I found this tank top this morning in my closet. I bought it when I was deep into my weight loss journey. At the time, I was reading and following a bunch of people that I found motivational and inspiring. The Blog of Impossible Things was one of them, and Joel Runyon, the author, was making shirts and tanks to fuel his next “impossible” project.
The advice I received from Joel every Tuesday and Thursday via email was pretty priceless. Like me, Joel had found himself overweight, out-of-shape, and feeling a little hopeless. To boot, he had a dead end job (despite his college degree) that paid 11 bucks an hour. Now, you might think think he would have started working harder on looking for a better job. Instead, he started focusing on himself and transforming his body to get in better shape. It was one thing he could control when he felt lots of other things were out of his control.
Joel’s story really resonated with me. I felt like I had a lot of things under control, but there was one thing I couldn’t control. I couldn’t figure out how to lose weight, move better, and feel more confident in my body. Sure, I had a LOT of the puzzle pieces figured out- I’d been at the “diet game” for over a decade- but the outcomes just weren’t…coming.
What I didn’t want to acknowledge at the time was that a big part of that had absolutely nothing to do with my health and fitness habits that I had been working on. It had almost everything to do with what was going on in between my ears and the story that I told myself.
Changing My Story
When I began to exercise regularly and train for my first triathlon, things began to change for me. I went from the girl who hid in her basement and did the mandatory 20 minute elliptical session to the girl who lurked in the back of the exercise class. I moved my way forward to the front of the class over time, and found friends and supporters in the class and in my community. I gained confidence in my physical abilities, and that expanded to all parts of my life.
My newfound confidence pushed me to ask for help in organizing a local fundraiser for the non-profit at which I worked. The response was literally overwhelming. The event was called “Paint the Town Red” and while the experience was terrifying, the result was amazing. Literally a huge chunk of the town showed up in 30 degree weather to watch an outdoor fashion show and raise money for this tiny non-profit. When I got up to speak at it, I was 20 pounds lighter than when I had started planning for the event 5 months earlier. Why? Because those little things I had been doing for my health and fitness were starting to add up. More importantly, willing myself not to fail at this one event drove my courage and confidence that I could do new things through the roof.
So, I quit a job that I wasn’t happy doing.
And I went all in on trying to make my ideal job a “thing”.
I lost more weight.
People noticed that I was being confident and assertive and gave me more roles and responsibilities.
I lost even more weight and got to a place where I felt strong, comfortable, and confident in my body.

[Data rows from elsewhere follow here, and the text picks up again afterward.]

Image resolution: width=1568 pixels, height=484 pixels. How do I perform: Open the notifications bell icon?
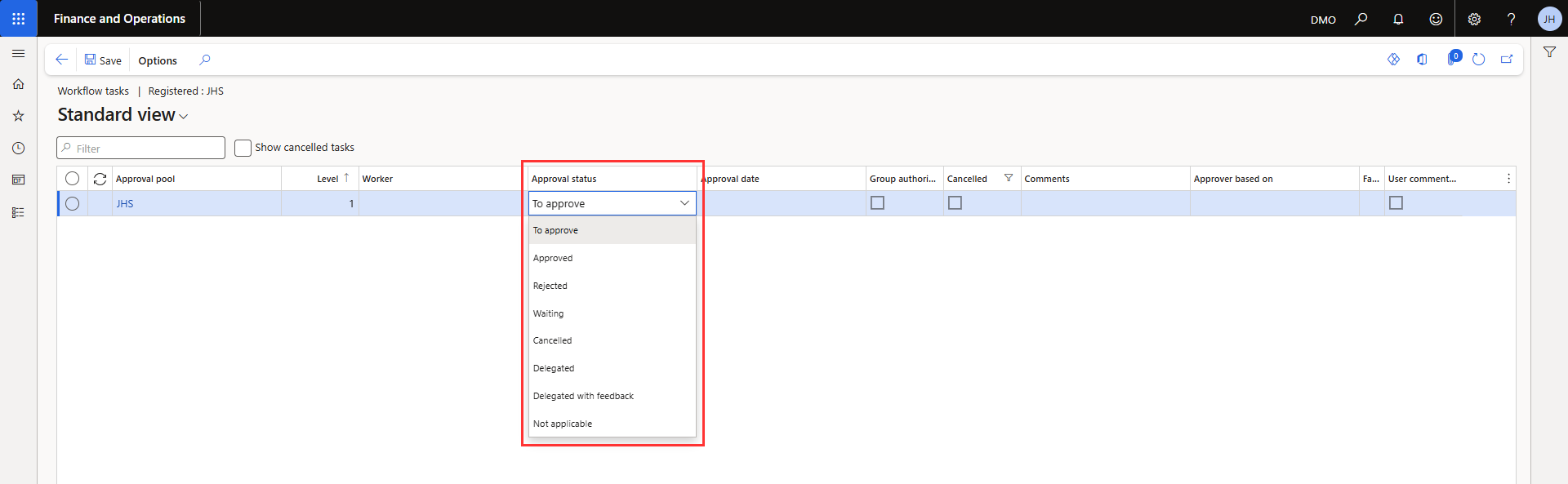1398,19
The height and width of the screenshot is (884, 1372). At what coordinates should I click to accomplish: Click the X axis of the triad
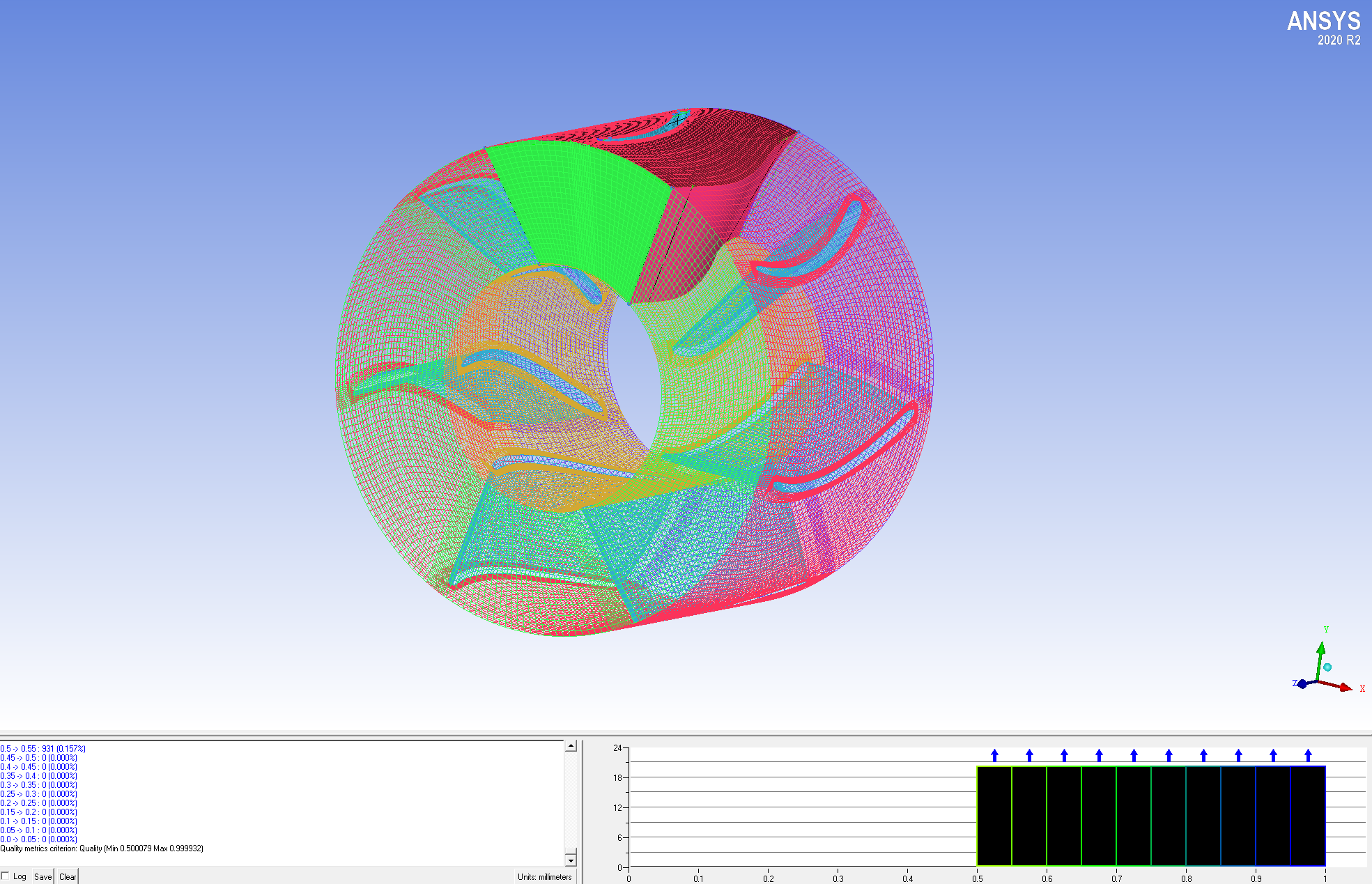pos(1341,687)
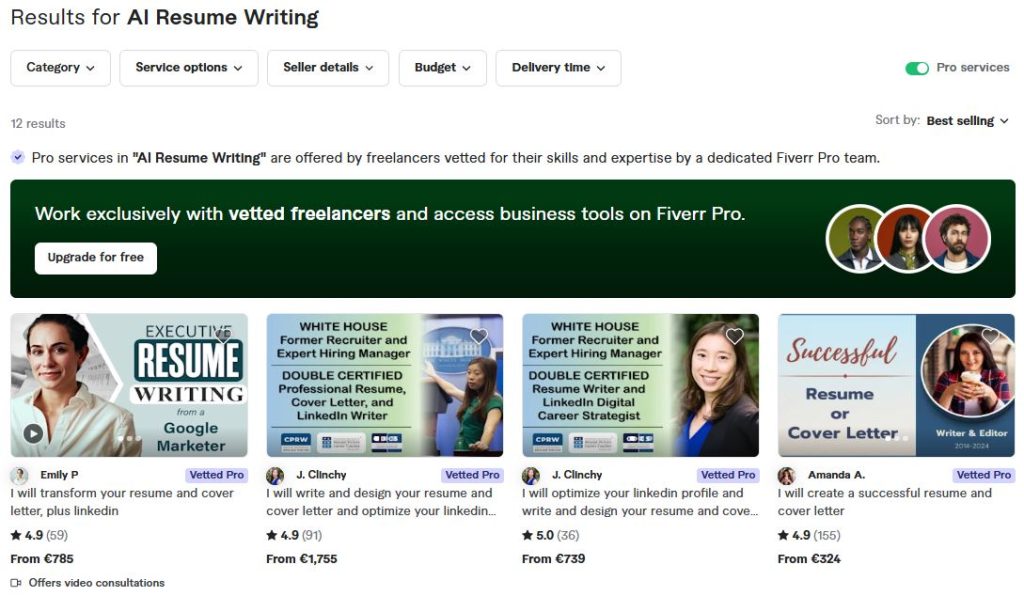Click the video consultations camera icon
1024x596 pixels.
pos(16,583)
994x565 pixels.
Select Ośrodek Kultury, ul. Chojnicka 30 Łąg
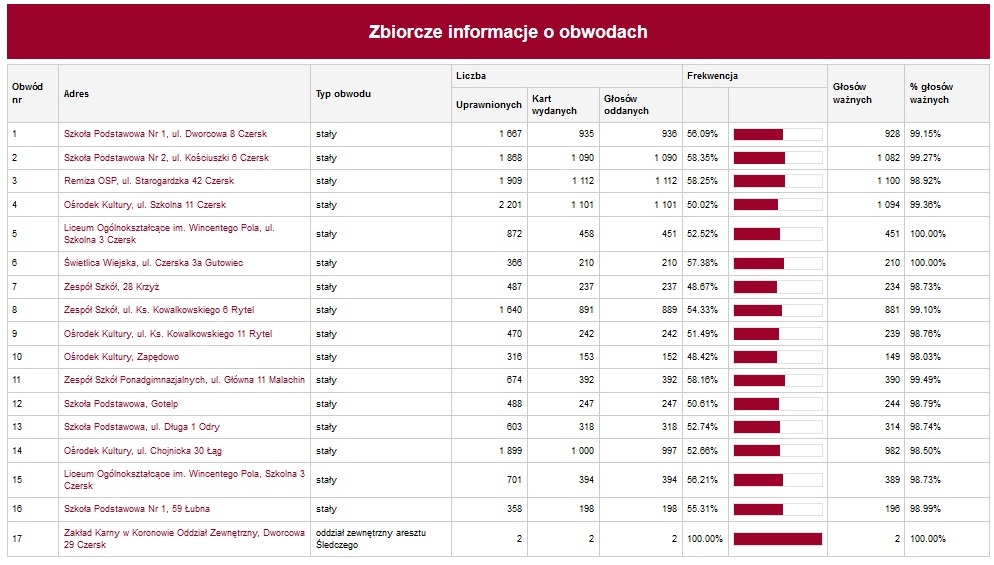pos(145,451)
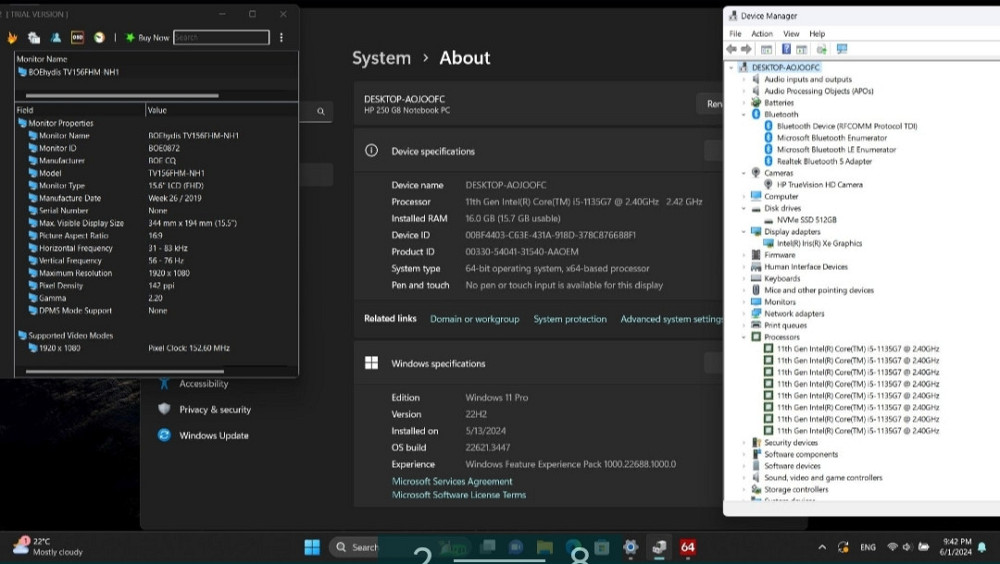Open the three-dot menu beside Search
The image size is (1000, 564).
(281, 38)

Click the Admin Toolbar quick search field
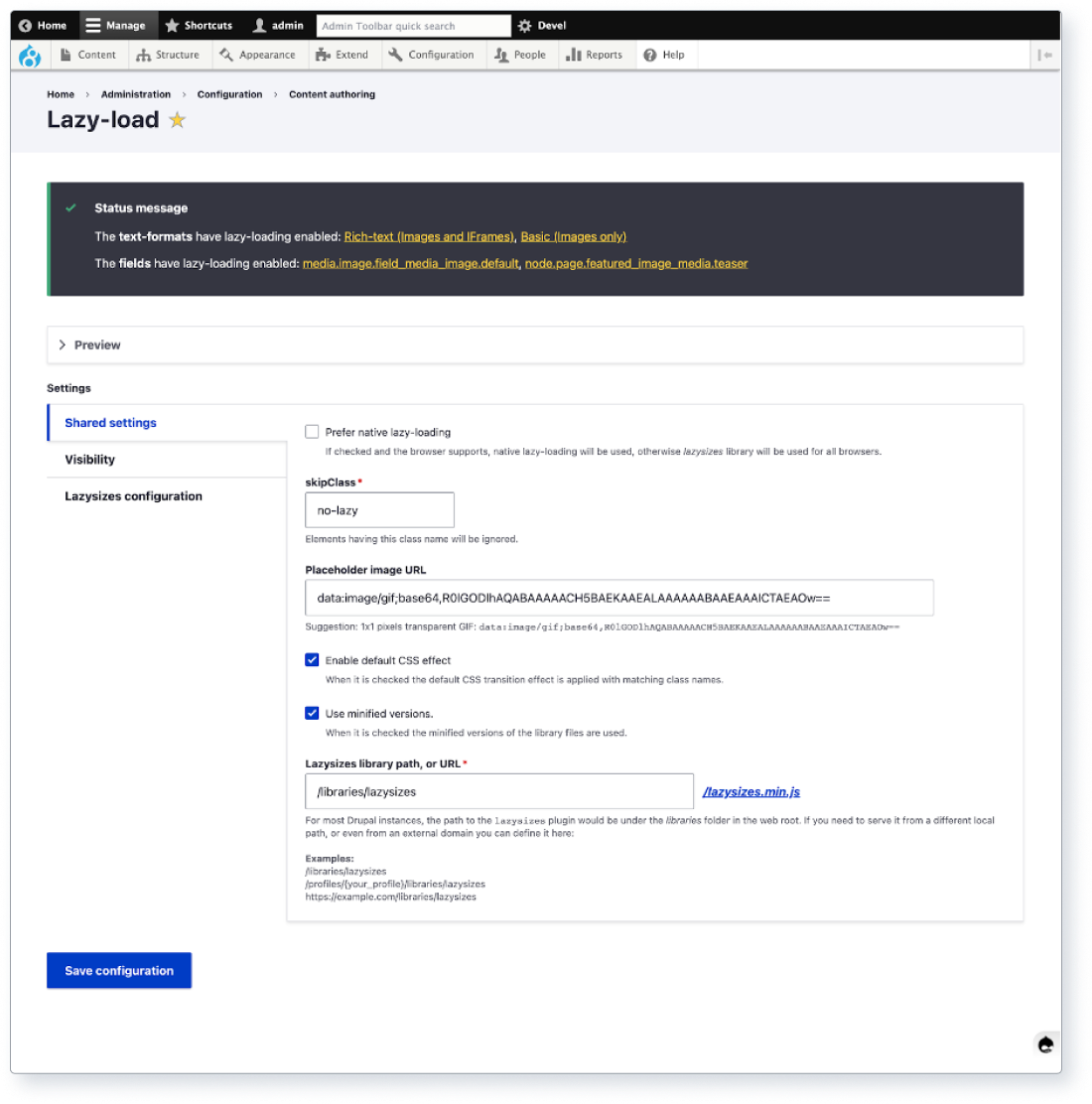410,25
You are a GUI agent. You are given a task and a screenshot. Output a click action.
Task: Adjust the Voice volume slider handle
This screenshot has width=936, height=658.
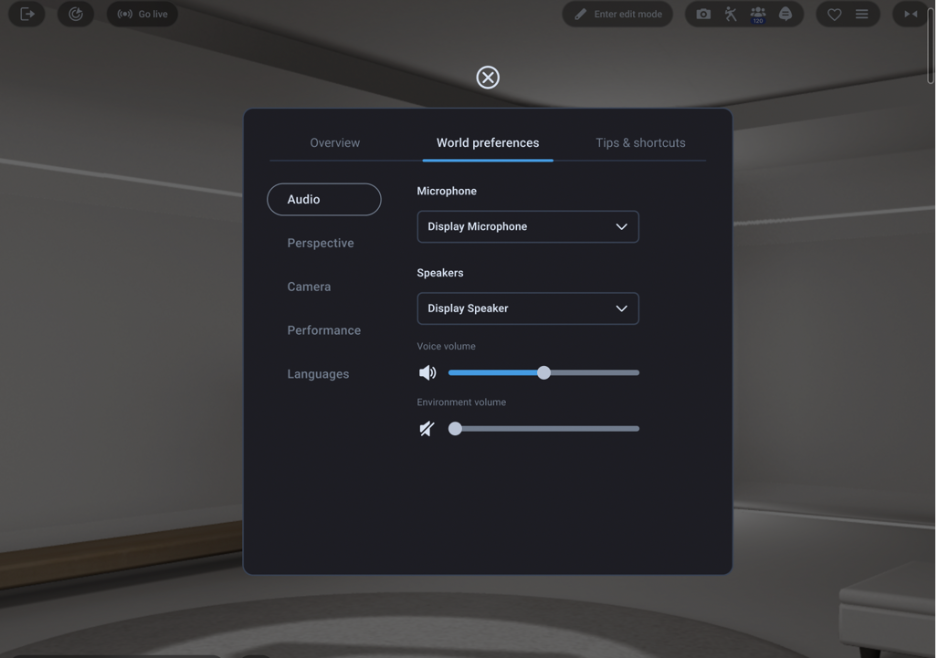543,372
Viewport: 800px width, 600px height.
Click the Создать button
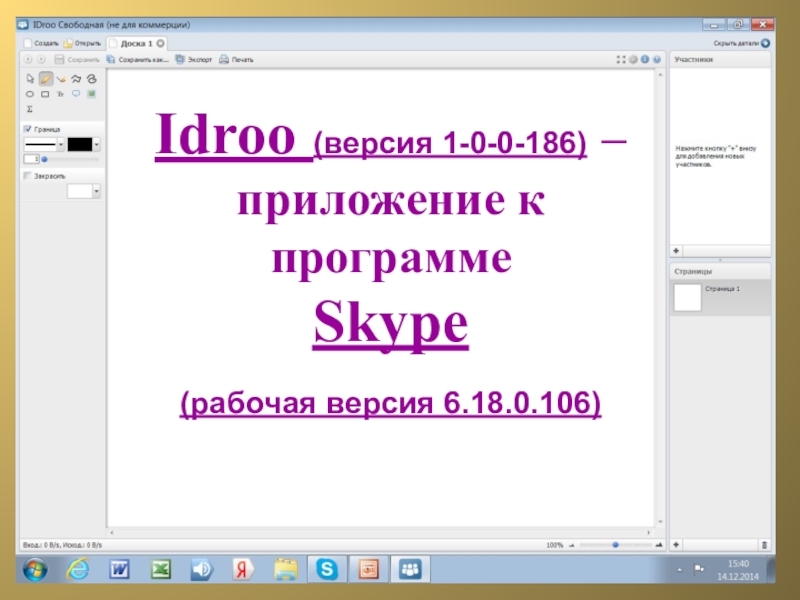point(41,44)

Eventually, I was asked to do my boss’ job when she left to take another faculty position. I thought, “This is it! I’ve made it!“. I worked tirelessly for about 3 months. One night, staring at the florescent lights at 9 PM after trying to decipher another incorrectly completed I-9 form from an adjunct instructor, I realized I hadn’t made it at all. What might have been someone’s dream job wasn’t mine. And so I told the amazing people that were part of my team that I wanted to go back to teaching.
And I hatched a plan to start on a new thing- becoming a personal trainer. The rest is pretty much history (for another story anyways).
GTF Out of Your Way
My old self- the successful teacher who was overweight, funny, smart, and sarcastic- probably wouldn’t recognize me now. If I had said to myself, “This is who I will be in 10 years” ten years ago, “then” me would have spit her coffee out and laughed in “now” me’s face.
Because I had set limits on who I thought that I could be. On just “how good” of a teacher I was and the positions I “deserved”. On what I was going to be able to achieve in my life. Whether or not I knew that I did this is besides the point. I did it. I stayed in my box because the box was safe and sensible and it didn’t seem like anything out of the ordinary was in store for me.
Getting back into physical training, becoming fit, and eventually losing weight changed all of that for me. I’ve broken down lots of tiny and huge walls with my fitness. Funny enough, the ones that seem tiny on the outside- moving to the front of the group exercise class- were HUGE compared to the ones that seem huge on the outside- like swimming the Strait of Mackinac last summer.
Fitness is my keystone habit. Everything amazing in my life I have attracted or worked for as a result of my initial actions around getting fit. I went from being a person who believed that she only deserved so much out of life to a person who truly believes in the possibilities.
Most days when I get out of bed, I try to get doing something active right off the bat. When I’m finished, I feel like it’s the moment in The Wizard of Oz when the movie goes from black-and-white to color. It’s a whole new world, and I am ready to soak it in and shape the rest of my day.
So when I talk to people about their habits, I have truly deep respect for simple changes and their profound impact. I know that making fitness a part of my life has had the most wide-ranging impact for me and my future. Your “thing” doesn’t have to be fitness. But it needs to be something. So what makes you get out of bed and start living in Technicolor?